(PASSAGE):
*** Block opens ***
The Swedish forces, commanded by Gustavus Adolphus, were supported by Scottish auxiliaries commanded by John Hepburn and Robert Monro. They laid siege on the town for two days, and stormed it on the second day. The assault was successful and resulted in the sack of the town. The success was in part due to internal quarrels in the defending force—mercenaries who had not been paid refused to fight without receiving their pay first. The defenders were "slaughtered [...] where they stood" and suffered 3,000 deaths, compared to 800 casualties on the Swedish side. Many deaths occurred when the town was looted.

== Aftermath ==
Scottish major general in Swedish service John Leslie was appointed governor of the town and gave orders to have its defenses strengthened and the thousands of bodies buried. The latter task was achieved by digging mass graves for over a hundred bodies each; after six days, all dead had been buried. John Leslie was soon succeeded as Frankfurt's governor by another Scot, James MacDougal, who was in turn succeeded by a third Scot, Alexander Leslie.
*** Block closes ***
(AVAILABLE DATA):
*** Block opens ***
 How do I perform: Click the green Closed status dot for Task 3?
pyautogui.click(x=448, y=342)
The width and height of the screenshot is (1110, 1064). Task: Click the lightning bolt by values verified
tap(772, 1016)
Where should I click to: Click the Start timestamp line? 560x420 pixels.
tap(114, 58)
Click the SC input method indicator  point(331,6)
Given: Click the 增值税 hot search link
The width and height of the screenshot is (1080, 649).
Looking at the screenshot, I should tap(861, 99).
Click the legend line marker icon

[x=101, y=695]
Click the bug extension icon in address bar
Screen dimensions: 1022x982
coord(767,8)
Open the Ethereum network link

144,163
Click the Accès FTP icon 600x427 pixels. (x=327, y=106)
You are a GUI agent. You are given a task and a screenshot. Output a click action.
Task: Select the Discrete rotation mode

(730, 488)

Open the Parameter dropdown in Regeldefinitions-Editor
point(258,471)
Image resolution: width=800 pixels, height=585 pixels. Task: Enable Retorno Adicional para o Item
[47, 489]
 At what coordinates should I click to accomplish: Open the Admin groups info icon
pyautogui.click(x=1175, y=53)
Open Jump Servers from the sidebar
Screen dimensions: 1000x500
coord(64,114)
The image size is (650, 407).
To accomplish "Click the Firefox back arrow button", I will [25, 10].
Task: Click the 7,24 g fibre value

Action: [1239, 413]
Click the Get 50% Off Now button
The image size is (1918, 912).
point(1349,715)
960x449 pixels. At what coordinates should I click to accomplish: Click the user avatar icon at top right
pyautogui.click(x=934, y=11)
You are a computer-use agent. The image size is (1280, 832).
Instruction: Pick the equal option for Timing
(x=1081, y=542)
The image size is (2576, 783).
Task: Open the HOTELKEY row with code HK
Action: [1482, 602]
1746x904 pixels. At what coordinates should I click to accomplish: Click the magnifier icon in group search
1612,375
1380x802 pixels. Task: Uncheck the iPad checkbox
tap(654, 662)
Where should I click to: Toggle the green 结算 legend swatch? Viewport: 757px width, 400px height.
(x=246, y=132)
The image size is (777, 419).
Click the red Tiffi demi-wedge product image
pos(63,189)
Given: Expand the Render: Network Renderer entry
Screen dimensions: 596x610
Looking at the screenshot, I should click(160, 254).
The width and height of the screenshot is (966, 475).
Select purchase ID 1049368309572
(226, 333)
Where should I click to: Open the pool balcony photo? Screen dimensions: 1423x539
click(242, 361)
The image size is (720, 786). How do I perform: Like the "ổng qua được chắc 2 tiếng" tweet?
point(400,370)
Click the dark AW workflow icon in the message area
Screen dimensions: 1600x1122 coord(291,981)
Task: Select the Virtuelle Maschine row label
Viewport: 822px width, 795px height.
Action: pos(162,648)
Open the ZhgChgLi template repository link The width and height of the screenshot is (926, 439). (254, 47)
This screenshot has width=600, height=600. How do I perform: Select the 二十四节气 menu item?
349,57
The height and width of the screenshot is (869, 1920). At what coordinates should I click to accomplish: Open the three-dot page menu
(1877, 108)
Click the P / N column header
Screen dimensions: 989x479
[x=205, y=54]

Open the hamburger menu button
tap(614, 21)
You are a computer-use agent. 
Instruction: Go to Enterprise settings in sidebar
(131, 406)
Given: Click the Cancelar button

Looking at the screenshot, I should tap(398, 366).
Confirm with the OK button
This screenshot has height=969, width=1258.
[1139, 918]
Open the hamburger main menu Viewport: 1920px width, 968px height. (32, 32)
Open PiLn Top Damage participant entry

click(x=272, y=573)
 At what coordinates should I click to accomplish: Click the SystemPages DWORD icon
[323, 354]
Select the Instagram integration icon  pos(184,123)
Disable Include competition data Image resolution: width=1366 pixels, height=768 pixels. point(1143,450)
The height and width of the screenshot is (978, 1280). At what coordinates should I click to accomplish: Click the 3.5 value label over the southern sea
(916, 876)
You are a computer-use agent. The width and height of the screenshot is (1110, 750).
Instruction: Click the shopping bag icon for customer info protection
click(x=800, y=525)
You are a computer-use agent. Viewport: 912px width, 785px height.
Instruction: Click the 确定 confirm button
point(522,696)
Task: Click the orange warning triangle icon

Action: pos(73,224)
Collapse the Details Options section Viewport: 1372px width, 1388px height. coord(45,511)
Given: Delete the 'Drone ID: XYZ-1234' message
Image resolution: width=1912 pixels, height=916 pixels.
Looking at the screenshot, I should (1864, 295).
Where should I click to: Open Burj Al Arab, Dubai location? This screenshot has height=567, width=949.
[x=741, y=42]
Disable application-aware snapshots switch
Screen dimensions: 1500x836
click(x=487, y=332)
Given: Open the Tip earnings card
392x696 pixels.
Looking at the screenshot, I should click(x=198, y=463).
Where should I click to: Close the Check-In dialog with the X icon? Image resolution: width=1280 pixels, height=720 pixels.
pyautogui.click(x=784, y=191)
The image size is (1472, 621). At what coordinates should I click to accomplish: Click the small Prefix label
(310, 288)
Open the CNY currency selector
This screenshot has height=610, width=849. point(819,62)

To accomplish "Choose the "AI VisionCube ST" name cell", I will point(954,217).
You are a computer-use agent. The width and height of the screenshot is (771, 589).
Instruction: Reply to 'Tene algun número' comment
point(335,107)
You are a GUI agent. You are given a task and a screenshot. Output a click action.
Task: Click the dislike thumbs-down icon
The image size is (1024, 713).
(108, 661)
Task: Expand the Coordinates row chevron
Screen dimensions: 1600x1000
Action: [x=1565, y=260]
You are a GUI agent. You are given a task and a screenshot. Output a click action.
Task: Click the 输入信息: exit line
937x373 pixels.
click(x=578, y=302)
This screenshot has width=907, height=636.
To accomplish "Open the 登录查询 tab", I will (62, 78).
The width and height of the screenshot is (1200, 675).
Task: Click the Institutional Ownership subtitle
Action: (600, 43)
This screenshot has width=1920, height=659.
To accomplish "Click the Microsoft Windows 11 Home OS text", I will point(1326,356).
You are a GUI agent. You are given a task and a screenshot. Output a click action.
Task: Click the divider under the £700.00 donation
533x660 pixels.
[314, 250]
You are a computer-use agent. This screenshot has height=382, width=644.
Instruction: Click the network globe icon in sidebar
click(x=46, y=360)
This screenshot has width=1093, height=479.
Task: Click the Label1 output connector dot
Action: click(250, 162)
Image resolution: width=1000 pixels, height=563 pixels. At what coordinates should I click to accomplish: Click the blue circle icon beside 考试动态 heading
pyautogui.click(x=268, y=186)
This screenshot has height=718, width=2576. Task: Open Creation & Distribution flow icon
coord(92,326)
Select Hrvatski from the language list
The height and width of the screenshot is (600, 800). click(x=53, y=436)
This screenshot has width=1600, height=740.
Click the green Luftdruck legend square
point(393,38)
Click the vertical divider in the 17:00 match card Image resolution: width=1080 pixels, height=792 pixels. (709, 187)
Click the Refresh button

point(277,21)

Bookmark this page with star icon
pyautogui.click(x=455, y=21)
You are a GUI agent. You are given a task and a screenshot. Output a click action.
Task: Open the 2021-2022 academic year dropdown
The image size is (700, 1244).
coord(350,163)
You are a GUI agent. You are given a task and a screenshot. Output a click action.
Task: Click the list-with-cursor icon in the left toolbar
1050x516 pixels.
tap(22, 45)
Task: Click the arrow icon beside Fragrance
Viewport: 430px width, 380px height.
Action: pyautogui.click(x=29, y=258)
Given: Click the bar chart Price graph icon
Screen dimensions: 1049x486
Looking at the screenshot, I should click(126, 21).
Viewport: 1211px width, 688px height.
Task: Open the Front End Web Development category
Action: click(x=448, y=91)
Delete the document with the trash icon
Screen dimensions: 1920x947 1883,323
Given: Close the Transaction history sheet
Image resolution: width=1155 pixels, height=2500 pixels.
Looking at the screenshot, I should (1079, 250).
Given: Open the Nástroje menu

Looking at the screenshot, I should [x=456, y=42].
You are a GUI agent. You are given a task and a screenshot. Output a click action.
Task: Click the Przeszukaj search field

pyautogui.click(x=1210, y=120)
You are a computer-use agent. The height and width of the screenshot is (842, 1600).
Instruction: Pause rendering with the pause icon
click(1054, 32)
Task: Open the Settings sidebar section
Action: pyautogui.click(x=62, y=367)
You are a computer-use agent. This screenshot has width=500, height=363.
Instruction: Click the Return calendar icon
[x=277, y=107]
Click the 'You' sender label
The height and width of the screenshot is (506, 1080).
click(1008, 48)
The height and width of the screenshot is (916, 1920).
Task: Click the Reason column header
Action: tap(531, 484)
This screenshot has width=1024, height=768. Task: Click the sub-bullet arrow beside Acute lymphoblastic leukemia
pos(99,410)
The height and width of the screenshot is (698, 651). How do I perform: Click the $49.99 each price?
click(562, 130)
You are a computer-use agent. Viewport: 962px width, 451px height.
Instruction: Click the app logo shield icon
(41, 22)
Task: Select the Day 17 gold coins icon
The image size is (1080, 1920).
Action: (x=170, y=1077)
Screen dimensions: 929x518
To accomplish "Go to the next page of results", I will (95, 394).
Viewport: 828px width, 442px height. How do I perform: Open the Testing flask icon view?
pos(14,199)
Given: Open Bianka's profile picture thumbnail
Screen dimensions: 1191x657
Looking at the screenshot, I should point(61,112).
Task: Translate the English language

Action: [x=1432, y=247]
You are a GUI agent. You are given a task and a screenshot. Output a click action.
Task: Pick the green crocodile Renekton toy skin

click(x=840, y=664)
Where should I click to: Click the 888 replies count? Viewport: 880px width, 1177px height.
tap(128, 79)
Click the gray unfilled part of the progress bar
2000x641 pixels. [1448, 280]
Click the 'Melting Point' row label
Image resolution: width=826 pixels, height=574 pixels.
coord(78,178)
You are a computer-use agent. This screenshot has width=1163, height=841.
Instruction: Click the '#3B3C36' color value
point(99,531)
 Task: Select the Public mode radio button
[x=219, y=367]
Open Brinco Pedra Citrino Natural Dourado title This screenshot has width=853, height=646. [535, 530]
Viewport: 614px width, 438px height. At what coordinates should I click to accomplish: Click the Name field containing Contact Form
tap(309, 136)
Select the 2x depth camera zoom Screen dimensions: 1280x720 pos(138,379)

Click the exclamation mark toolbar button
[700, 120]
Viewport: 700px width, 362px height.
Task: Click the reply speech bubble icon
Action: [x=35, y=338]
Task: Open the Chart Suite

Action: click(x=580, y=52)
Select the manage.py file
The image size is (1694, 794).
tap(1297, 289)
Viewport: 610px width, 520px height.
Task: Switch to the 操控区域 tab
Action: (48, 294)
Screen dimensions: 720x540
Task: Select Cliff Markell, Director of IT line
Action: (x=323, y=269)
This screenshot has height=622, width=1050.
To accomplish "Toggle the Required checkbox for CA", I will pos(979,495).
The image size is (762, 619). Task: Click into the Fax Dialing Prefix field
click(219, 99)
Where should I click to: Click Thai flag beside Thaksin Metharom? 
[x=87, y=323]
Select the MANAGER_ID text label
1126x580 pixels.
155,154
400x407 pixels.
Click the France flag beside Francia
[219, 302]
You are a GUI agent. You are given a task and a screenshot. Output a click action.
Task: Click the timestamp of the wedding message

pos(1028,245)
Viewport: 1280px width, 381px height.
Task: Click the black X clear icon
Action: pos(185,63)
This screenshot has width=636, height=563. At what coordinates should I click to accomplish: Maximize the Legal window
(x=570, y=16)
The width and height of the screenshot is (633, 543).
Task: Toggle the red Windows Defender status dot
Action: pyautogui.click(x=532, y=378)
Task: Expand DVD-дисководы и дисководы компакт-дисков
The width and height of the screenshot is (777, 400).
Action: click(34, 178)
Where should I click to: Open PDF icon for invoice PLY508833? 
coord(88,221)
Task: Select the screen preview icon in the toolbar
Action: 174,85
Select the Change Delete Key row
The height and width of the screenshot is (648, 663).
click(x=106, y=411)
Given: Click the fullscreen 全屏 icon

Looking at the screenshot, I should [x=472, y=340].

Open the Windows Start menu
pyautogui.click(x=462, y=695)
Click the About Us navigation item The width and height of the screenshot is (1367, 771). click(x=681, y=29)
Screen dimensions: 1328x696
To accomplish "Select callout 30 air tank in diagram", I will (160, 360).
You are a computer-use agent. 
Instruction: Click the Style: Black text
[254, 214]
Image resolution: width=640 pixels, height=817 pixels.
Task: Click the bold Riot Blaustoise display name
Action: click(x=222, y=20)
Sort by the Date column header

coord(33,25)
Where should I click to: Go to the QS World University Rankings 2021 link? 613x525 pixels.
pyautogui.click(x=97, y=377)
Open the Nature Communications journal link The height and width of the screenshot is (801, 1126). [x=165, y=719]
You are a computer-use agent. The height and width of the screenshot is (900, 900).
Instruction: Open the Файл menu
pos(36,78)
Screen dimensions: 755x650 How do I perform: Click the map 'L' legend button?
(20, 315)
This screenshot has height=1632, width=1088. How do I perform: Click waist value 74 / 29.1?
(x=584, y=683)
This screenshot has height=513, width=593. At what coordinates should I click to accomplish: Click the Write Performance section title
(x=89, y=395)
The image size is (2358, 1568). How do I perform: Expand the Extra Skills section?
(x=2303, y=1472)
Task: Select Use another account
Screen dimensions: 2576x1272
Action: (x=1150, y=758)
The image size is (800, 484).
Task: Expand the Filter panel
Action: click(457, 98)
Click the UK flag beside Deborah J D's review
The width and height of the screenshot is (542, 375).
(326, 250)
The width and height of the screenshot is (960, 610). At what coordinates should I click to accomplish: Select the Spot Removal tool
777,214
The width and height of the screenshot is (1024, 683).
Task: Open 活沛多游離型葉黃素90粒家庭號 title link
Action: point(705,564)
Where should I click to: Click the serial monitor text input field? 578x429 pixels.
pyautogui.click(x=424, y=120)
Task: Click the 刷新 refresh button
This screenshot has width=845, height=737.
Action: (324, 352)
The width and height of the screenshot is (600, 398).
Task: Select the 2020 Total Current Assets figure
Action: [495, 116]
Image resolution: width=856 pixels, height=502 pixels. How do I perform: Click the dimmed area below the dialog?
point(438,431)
*** Block closes ***
(EXPLORE THE MATERIAL):
• 1. Do the following statements agree with the passage on the storming of Frankfurt? Answer yes or no for each and quote the words from the passage that decide it. (a) The Swedish side suffered more losses than the defenders. (b) Some of the defending mercenaries would not fight until they had been paid. (c) Alexander Leslie took over as governor directly from John Leslie.
• 2. Extend the passage on the storming of Frankfurt, picking up after its last sentence about the governors.

(ANSWERS FOR THIS EXERCISE):
• 1.
(a) No: "suffered 3,000 deaths, compared to 800 casualties on the Swedish side"
(b) Yes: "mercenaries who had not been paid refused to fight without receiving their pay first"
(c) No: "John Leslie was soon succeeded as Frankfurt's governor by another Scot, James MacDougal, who was in turn succeeded by a third Scot, Alexander Leslie"

• 2.
Frankfurt served to protect the rear of the advancing Swedish army. The other major town in northeastern Brandenburg, Landsberg (Warthe) (now Gorzow) was taken on 23 April. Subsequently, George William, Elector of Brandenburg was forced into treaties with Sweden on 14 May, 20 June, and 10 September 1631, which put Sweden in charge of the Brandenburgian military capacities, but did not have the status of an actual alliance. Throughout 1631, Gustavus Adolphus of Sweden advanced into central Germany, and while Magdeburg was lost in May and Gustavus Adolphus was hard-pressed at Werben in July, the subsequent victory at Breitenfeld in September paved the way for his advance into southern Germany.